The book looks at a select group of students, teachers and administrators during the early years of the Trump administration. Partisan concerns and xenophobia are in the air. Six years on with a different president, those same stressors remain. Refugees are coming to Chicago, now often bussed from other states. The city and key organizations work hard to provide housing, healthcare, education and means of support. In other words, the problems covered in Fishman’s book are very much problems of today.

Fishman gives us a good overview of Sullivan High School. Sullivan’s population is extremely diverse. Designated a “newcomer center” by the Chicago Public School system, approximately half of its students are foreign born. More than thirty-five languages are spoken and getting students up to speed in English is a major priority. Along with it are all the other difficulties with coming to America, figuring out how to live in Chicago, and navigating adolescence.

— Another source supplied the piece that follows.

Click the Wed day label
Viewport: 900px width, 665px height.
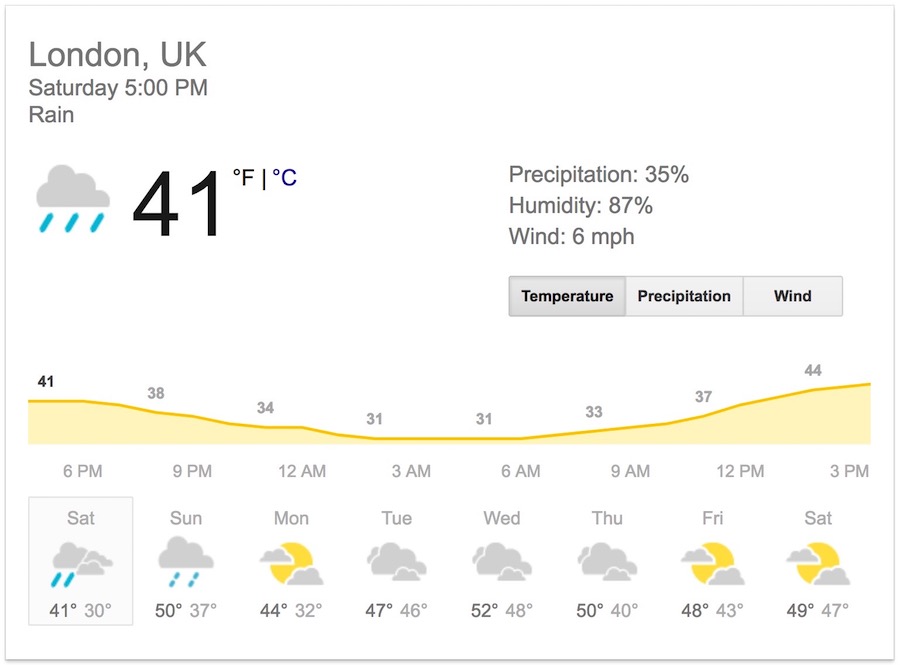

Trust and close research ground Refugee High. Fishman goes deep on a small number of students, describing their lives in school, at home, in work and at play. She gives us enough information, but Fishman does not go into great detail about the traumatic back stories of the students and their families. This is not a look at the many global forces that dislocate people and bring them to Chicago. Instead, the focus in on people and what is happening to them in Chicago, in the day-to-day and the month-to-month. The students in the book are wrestling with unfair burdens, high expectations and limited resources. It is a very compelling read and one’s heart goes out to the students. They have faced so much. While life in America has many advantages, their journeys are far from set. They face all manner of challenges. For example, what are the right ways to help a teenage girl who is being pressured by her family into an arranged marriage with a man a decade her senior? The students’ lives, particularly at this complicated juncture, do not fall into neat narratives.

Fishman balances these accounts of global travel and heroism with compelling portraits of young people simply trying to grow up. They are, after all, young people. They care about appearance, status, friendship and finding their way. We come to appreciate that despite their many different stories, the students of Sullivan are so very human and recognizable. Their struggles – with relationships, bullying, schoolwork, social media, parents – are ones faced by adolescents throughout the US.

The pressures on the teachers and administrators who work at Sullivan are extreme. Refugee High gives a window into their lives and their commitment. Teaching at Sullivan, with high rates of students’ acting out, is not for the faint of heart. The patience and care of the employees is admirable. They are exemplary educators. Fishman does not offer a big-picture view of Chicago Public Schools. Nor does she go deep into the politics of running such a high school. It is important to remember, though, that CPS serves many students who have very difficult childhoods in a city that struggles to provide support to all. There are concerns about safety, trauma, healthy home life and so much more. This is no easy task.

The small window that Elly Fishman opens on the story of refugees is extraordinarily illuminating. Humanizing refugees, making sure that we come to know them as people and not by status, is vital work. The book makes the abstract real. While Refugee High is not about making recommendations, it goes far in offering understanding and appreciation of how we can help. The students deserve our care and consideration.